近年、VLSI(大規模集積回路)システムの極限微細化・高並列化・低電圧化に伴い、内部配線の激増、さらには配線間クロストーク雑音等、配線に起因する性能限界が深刻となりつつあります。このような問題を解決するために、本研究室では、通信の分野の高効率情報伝送技術(CDMA等の多重化技術、多値論理、波形等化等)に基づく新概念の集積回路・情報処理・通信処理システムの構築を目的とし、集積回路(MOSアナログ技術)・無線通信回路のハードウェア技術(FPGA、組み込みマイコン)および画像処理・並列処理等のソフトウェア技術を駆使して、現在の生活に不可欠なコンピュータ、携帯電話などの高性能化にチャレンジしています。特に、微細化に伴う素子ばらつき、雑音によるアナログ回路の性能劣化、インターフエースの速度劣化の問題を解決するために、ディジタル補正および信号処理技術を用いて、アナログ回路の高性能化、インターフェースの高速化を図る補正技術の検討を行っています。

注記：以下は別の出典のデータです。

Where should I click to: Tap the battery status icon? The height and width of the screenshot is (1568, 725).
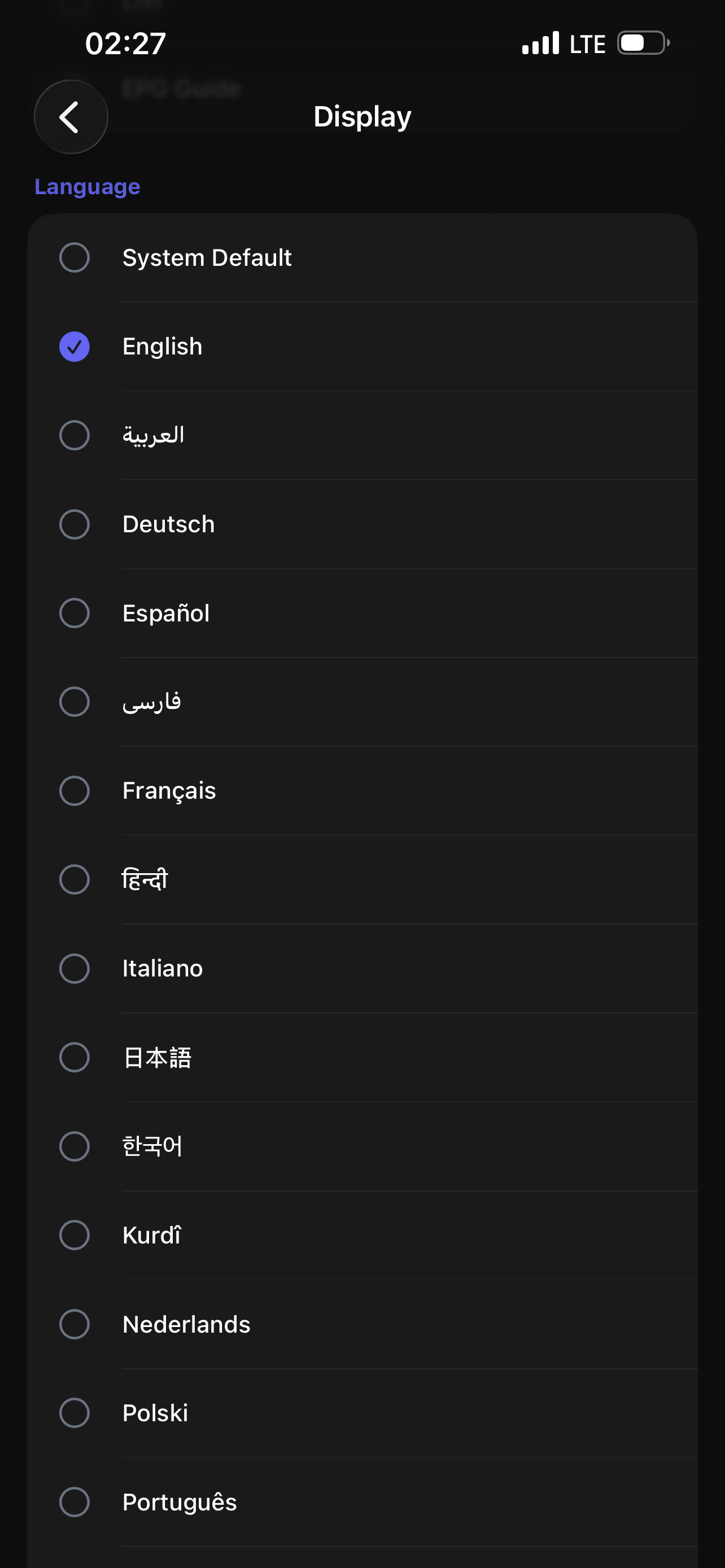pos(644,43)
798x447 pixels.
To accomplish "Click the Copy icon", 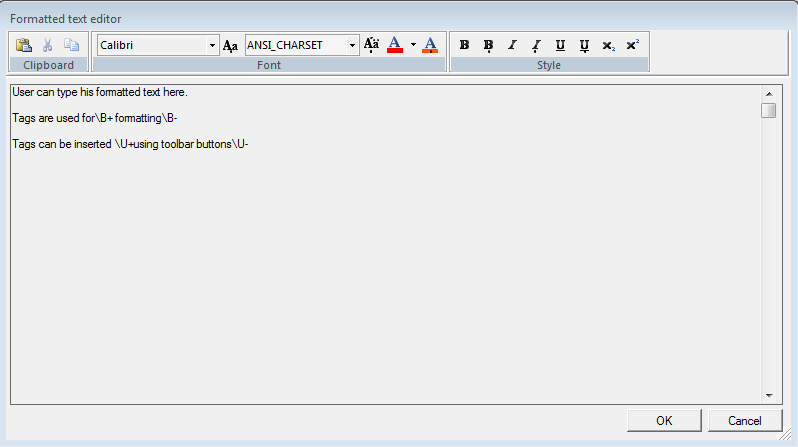I will point(71,45).
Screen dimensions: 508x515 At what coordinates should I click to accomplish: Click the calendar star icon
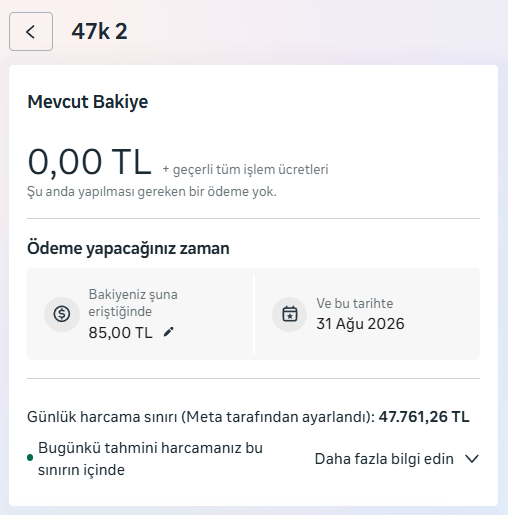290,314
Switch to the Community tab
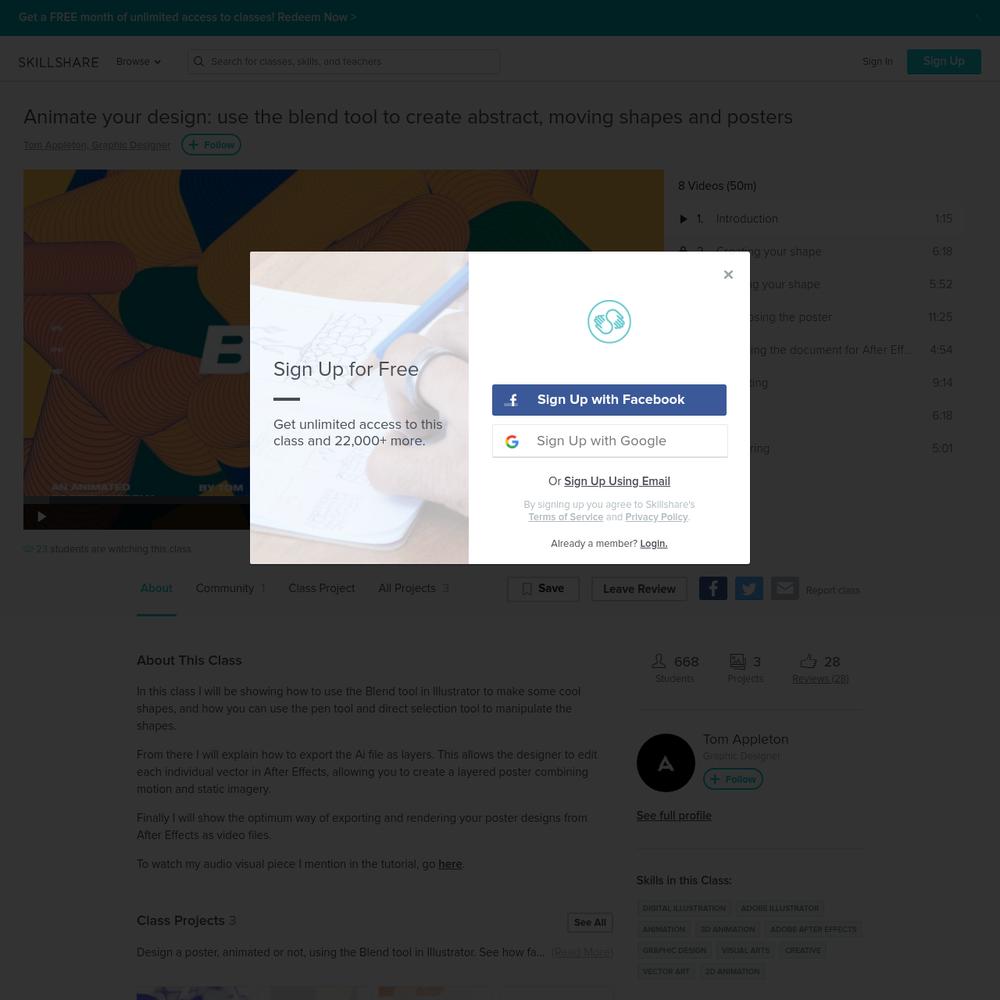Screen dimensions: 1000x1000 [230, 588]
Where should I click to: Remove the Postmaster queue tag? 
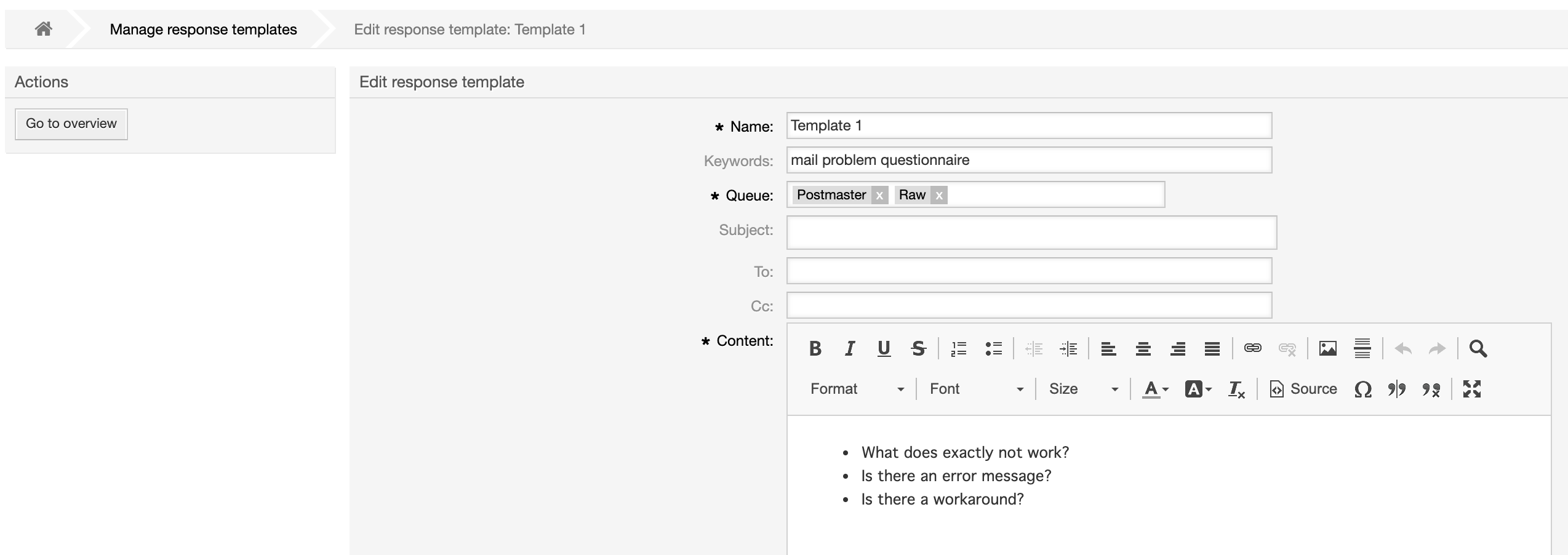(x=879, y=196)
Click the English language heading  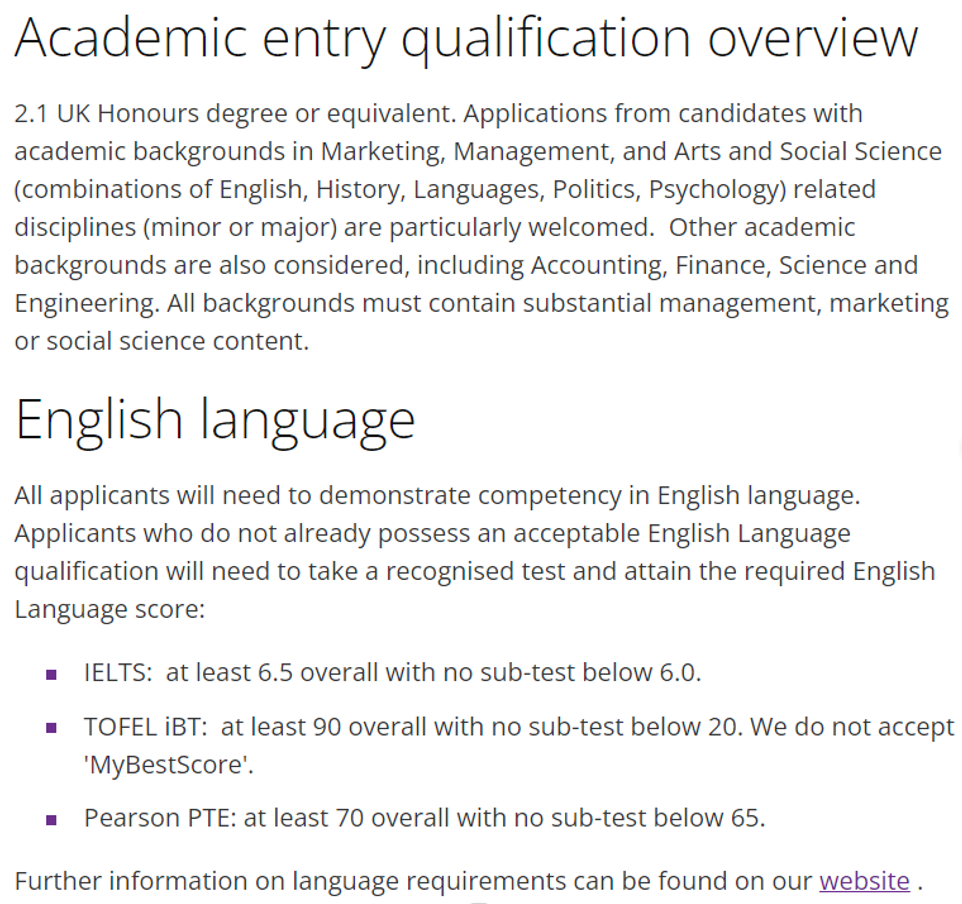pos(215,421)
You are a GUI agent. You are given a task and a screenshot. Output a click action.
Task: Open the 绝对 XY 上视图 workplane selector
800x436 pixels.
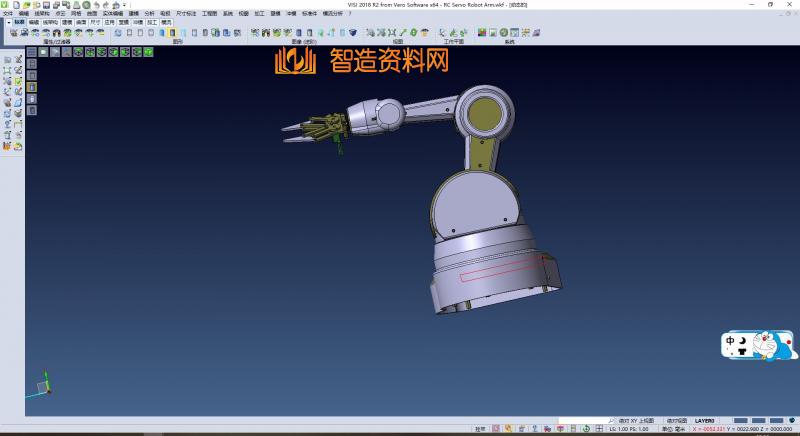click(x=636, y=421)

また、ゲーム機で使われている安価なモーションキャプチャデバイスを用いた非接触生体情報センシングとその医療福祉応用を医学部附属病院と連携し研究しています。例えば、これまで高価な装置が必要であった呼吸状態の簡易測定システムを開発しています。これは、呼吸によってセンサと胸部との距離が±数mm程度変化することに着目し、その距離情報の変化をモーションキャプチャデバイスで計測する非接触呼吸モニタリングシステムであり、呼吸器疾患の簡易診断への応用等を検討しています。

計算機をフルに活用可能な研究環境のもとで、計算機支援の集積回路の設計能力、さらにプログラミング能力を習得することを研究の基本方針とし、特に、各自の興味に合わせ、身近な製品に密接した技術に関する楽しく役立つ応用を研究対象としているのが特徴です。